[Stored records]

----------------------------------------

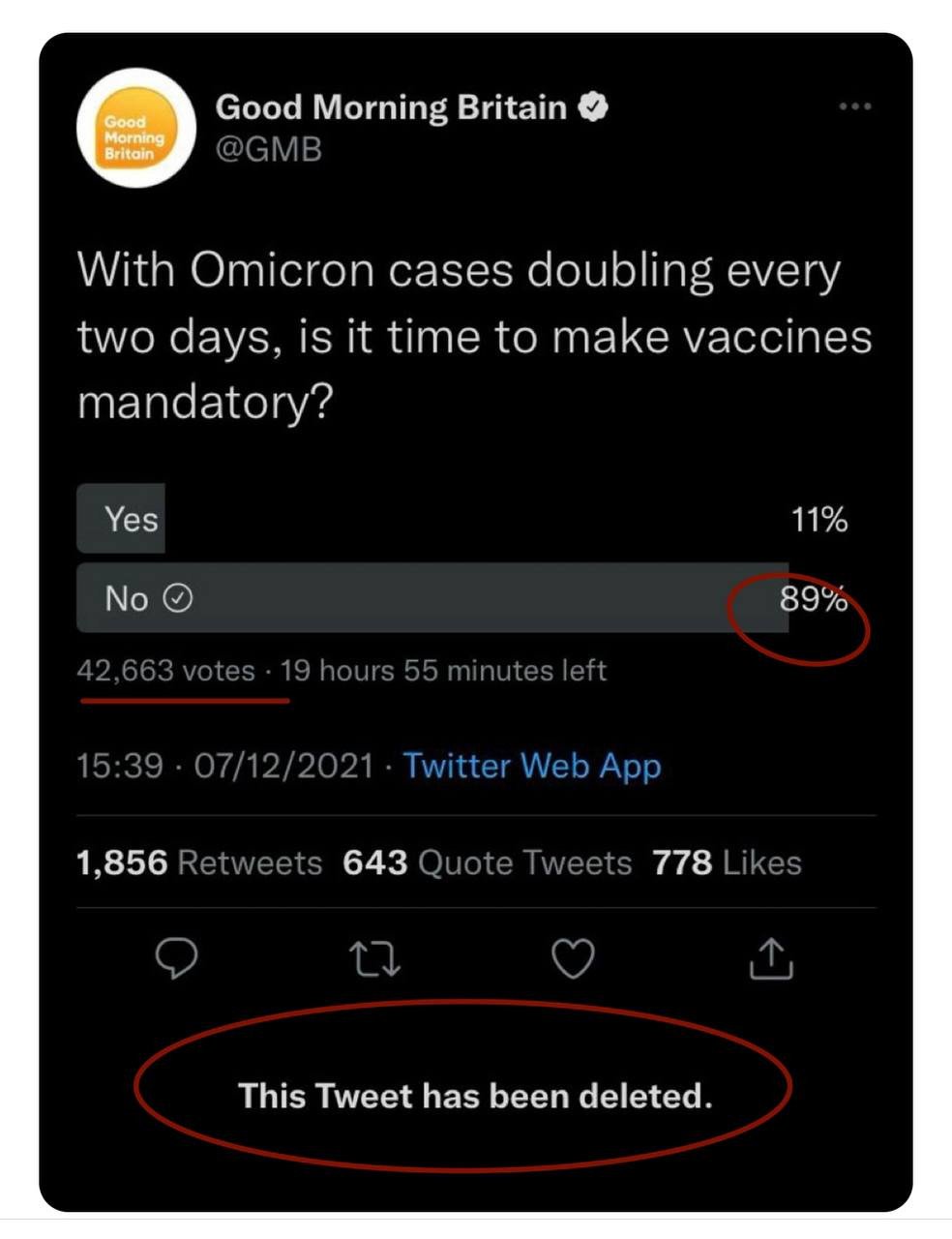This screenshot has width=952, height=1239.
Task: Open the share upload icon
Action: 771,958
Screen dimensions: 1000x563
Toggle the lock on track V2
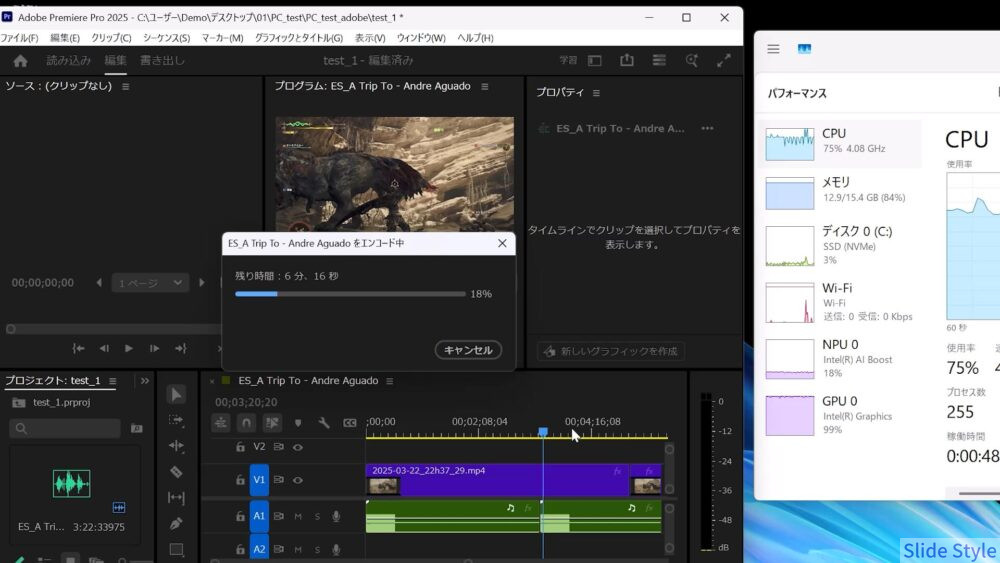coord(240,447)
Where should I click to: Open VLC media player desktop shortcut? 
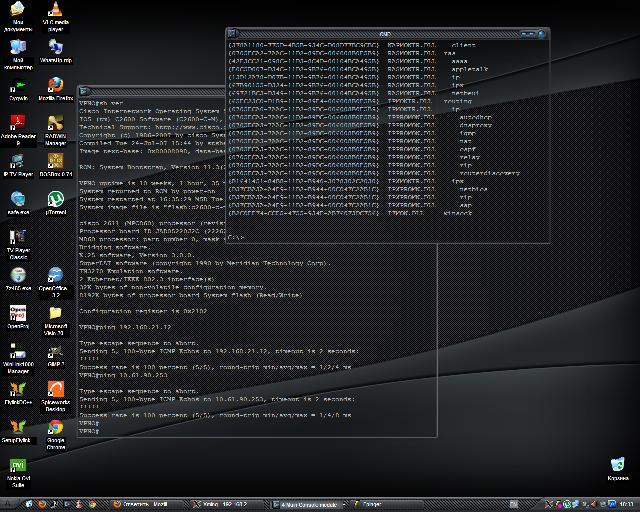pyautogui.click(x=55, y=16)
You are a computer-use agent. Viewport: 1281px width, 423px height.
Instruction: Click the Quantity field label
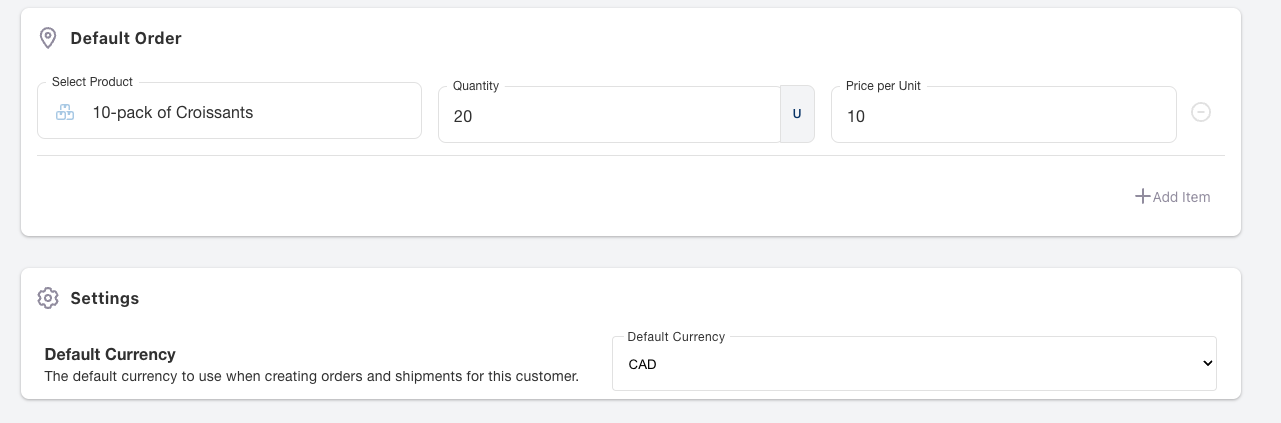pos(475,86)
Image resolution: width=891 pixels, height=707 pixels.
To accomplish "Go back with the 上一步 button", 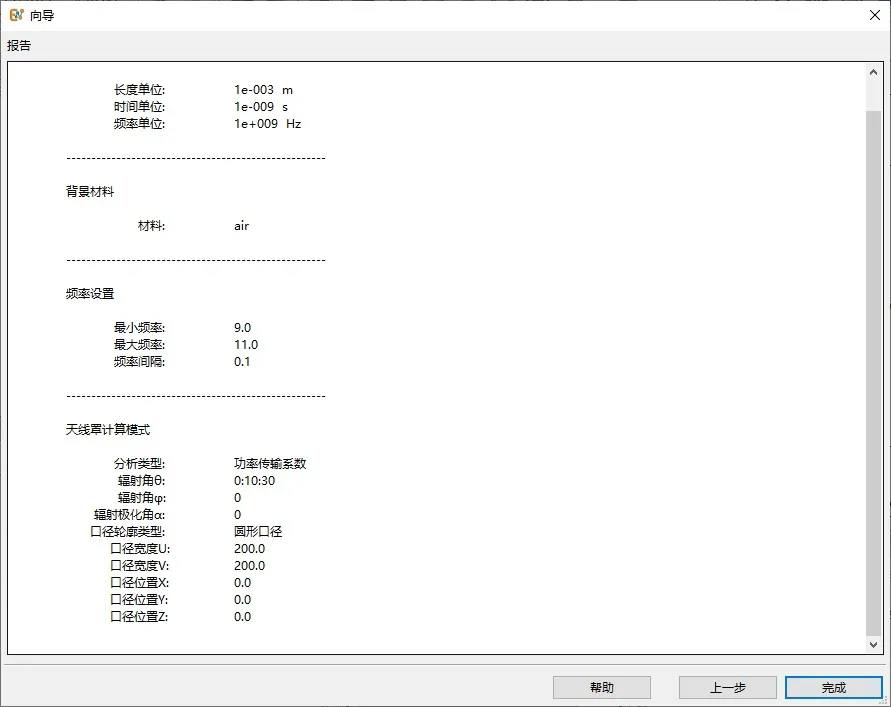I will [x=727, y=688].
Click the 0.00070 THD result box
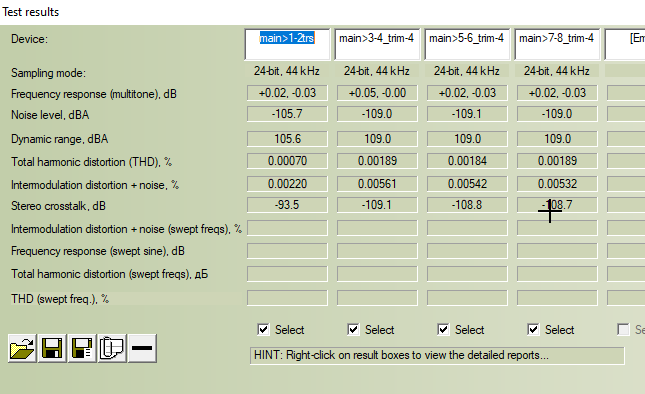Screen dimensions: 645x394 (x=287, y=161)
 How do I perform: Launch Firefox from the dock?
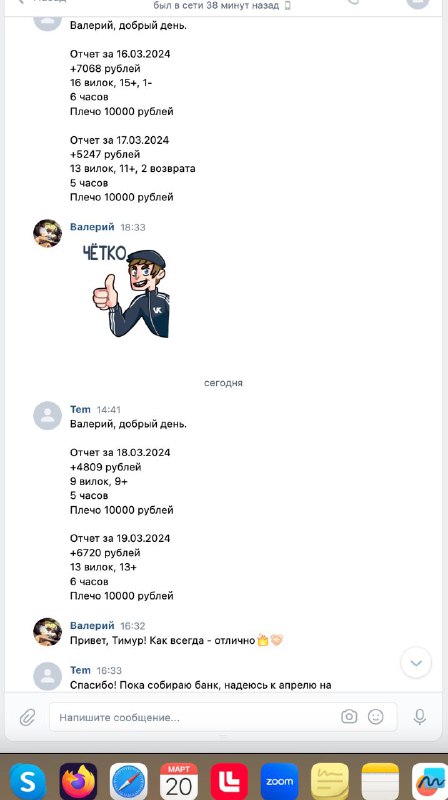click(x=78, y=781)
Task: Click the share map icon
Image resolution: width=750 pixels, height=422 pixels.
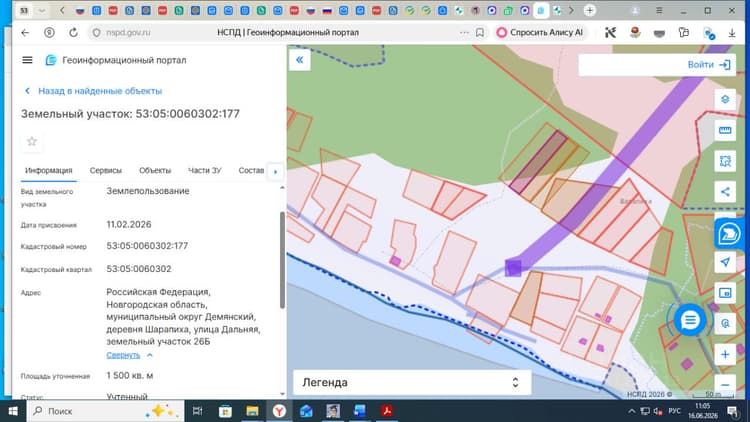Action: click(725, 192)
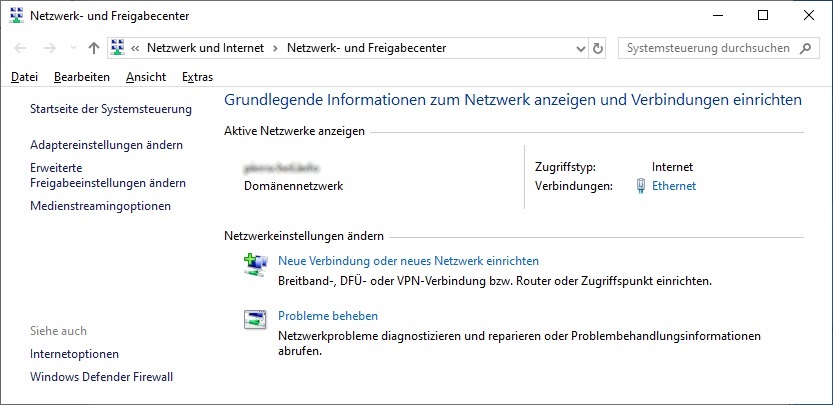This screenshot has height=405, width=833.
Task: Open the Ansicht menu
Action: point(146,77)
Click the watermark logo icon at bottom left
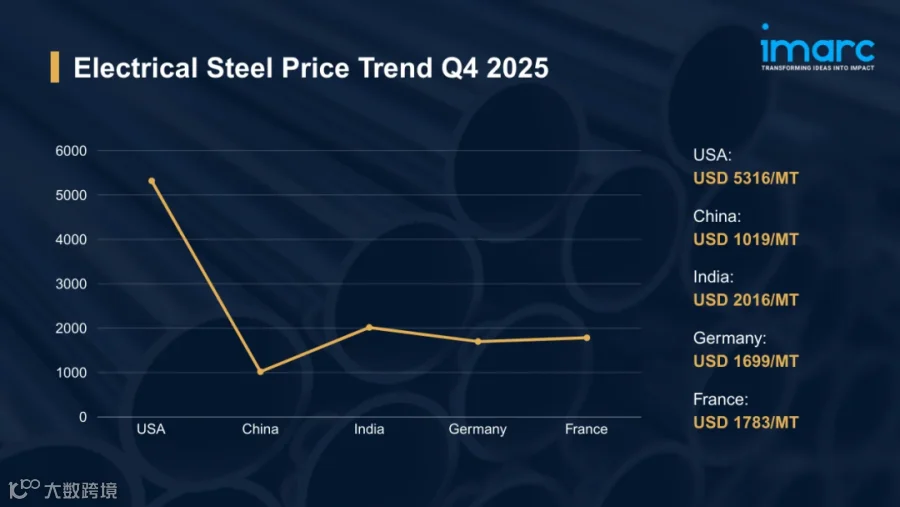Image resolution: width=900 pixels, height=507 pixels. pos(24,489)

----------------------------------------

Please, leaving out all pictures, transcribe exactly the lines above from the one containing "Image resolution: width=750" through the final line, both included.

Image resolution: width=750 pixels, height=422 pixels.
Action: click(725, 192)
This screenshot has height=405, width=833.
Task: Open the Ansicht menu
Action: point(146,77)
Click the watermark logo icon at bottom left
Image resolution: width=900 pixels, height=507 pixels. pos(24,489)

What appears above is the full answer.